Piston 22 is similar to piston 2. It is slidingly mounted in a cylinder 21 provided with ports 31 and 30 respectively connected to the high and low pressures of the overall installation. Piston 22 is a differential piston defining in cylinder 21 a small cross-section chamber 23 and a large cross-section chamber 24. In the blind bore 25 of piston 22 engages a cam 34 carried by a second rod 27, which does not effect a rotary movement. Rod 27 passes beyond the free transverse face of cylinder 21 and is equipped with a member permitting the regulation of its orientation, said member being diagrammatically shown in the form of a lever 19. Piston 22 carries openings 35, 36 and grooves 37, 38, which fulfil the same function as openings 15, 16 and grooves 17, 18 of piston 2.
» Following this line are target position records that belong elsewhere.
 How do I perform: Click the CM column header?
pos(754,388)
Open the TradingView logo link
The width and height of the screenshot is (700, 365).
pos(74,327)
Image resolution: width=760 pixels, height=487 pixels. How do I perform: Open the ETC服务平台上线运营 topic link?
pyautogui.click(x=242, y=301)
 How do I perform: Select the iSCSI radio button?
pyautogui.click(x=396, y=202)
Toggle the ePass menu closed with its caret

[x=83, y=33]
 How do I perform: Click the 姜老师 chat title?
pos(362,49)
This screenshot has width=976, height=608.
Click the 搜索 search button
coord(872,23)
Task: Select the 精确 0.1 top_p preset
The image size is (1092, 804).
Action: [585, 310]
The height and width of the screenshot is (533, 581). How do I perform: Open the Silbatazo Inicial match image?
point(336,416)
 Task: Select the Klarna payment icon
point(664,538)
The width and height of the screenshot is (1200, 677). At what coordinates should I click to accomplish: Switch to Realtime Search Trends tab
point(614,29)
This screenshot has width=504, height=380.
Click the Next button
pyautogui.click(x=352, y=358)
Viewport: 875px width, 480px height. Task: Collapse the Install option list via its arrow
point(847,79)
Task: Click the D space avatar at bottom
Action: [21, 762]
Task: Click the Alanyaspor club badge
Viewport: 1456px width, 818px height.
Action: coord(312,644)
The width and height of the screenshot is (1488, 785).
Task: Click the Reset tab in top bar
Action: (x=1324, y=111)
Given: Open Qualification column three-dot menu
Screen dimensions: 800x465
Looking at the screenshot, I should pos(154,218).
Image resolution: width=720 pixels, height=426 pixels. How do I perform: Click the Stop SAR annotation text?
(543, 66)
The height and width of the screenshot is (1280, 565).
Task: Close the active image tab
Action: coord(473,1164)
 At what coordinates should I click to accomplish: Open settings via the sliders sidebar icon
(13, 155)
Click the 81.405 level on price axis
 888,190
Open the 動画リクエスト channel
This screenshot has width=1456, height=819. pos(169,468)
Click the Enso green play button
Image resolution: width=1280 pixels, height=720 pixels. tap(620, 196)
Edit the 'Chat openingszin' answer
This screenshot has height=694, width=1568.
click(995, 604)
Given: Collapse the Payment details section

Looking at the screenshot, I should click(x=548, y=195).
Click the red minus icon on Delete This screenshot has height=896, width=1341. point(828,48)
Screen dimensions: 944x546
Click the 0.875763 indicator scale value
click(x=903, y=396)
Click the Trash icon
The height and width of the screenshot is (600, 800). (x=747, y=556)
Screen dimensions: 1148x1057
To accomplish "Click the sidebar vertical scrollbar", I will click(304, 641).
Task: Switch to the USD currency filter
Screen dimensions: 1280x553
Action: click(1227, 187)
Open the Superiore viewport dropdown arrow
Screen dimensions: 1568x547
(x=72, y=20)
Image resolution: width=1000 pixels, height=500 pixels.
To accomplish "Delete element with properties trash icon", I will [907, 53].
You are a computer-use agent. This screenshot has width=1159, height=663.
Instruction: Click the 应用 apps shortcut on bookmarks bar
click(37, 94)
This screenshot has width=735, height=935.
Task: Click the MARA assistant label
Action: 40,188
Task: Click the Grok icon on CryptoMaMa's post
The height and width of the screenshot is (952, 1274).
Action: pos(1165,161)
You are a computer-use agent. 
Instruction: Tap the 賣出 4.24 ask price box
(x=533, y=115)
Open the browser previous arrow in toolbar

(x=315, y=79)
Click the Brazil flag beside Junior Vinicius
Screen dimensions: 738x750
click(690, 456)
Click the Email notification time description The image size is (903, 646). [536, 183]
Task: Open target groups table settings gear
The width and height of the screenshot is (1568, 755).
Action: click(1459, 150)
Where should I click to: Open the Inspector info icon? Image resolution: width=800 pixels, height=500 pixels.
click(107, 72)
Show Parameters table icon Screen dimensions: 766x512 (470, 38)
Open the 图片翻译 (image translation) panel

Obviously, extension 40 of rod 7 must be rotated by motor 12, without said driving movement opposing its axial displacement under the action of piston 22. The transmission placed between motor 12 and member 40 is consequently formed by two pinions or toothed wheels 41 having straight teeth.

The operation of the assembly shown in FIG. 5 is obvious. The upper jack functions in the same way and under the same conditions as in FIGS. 1 to 3, so that member 6 moves alternately upwards and downwards as a function of the programme imparted by rotary cam 14. For the lower cam, the rotation of piston 22 to some extent takes the place of that of the cam and consequently piston 22 slides axially. By modifying the angular position of cam 34 in piston 22, lever 19 makes it possible to adjust the precise time at which the stroke of piston 22 takes place, as opposed to the amplitude of the stroke thereof. Thus, under these conditions, as a function of the displacement of the two jacks of the assembly shown in FIG. 5, it is possible to have the stroke of one added to the stroke of the other or to be deducted therefrom, so that the user is able to precisely adjust the amplitude of displacement of member 6 carried by piston 2.

As stated hereinbefore, the arrangement of the apparatus according to FIG. 5 has been very diagrammatically shown and it is necessary to provide joints, fittings or other means for ensuring the sealing of the sliding action of pistons 2 and 22.

It is obvious that the invention is not limited to the embodiments described and represented herein and numerous variants thereof are possible without passing beyond the scope of the invention. In particular, certain technical details can be replaced by equivalent details. Finally, although a special application in which the apparatus according to the invention is associated with a differential piston has been described, said apparatus can be used for any type of jack, whose piston is provided with a control member.

Claims

1. An apparatus for the continuous adjustment of the stroke amplitude of a piston of a jack, the latter having a control member of which at least part is in the form of a rod, which is movable in rotation and in translation and cooperates with the said piston, wherein said rod has an extension in the form of a differential piston which is movable in translation and in rotation within a cylinder and defining also in the latter a chamber with a large cross-section and a chamber with a small cross-section, the latter being permanently connected to a pressurized fluid source, said differential piston having an inner cavity in which is located a second rod immobilized in translation and which can be angularly oriented, said second rod being provided with a cam having two opposite edges which can cyclically uncover and cover, during the rotation of the differential piston, at least two openings respectively connected to the two chambers.

2. An apparatus according to claim 1, wherein the second rod has a cavity which, by means of the said openings, makes it possible to link the chamber with the large cross-section with a discharge of fluid.

3. An apparatus according to claims 1 or 2, wherein the differential piston comprises an outer wall in which are made at least two grooves, the ends of one of these grooves issuing into one of the said openings and into the chamber with the large cross-section respectively, the ends of the other groove issuing respectively into the other opening and into the chamber with the small cross-section.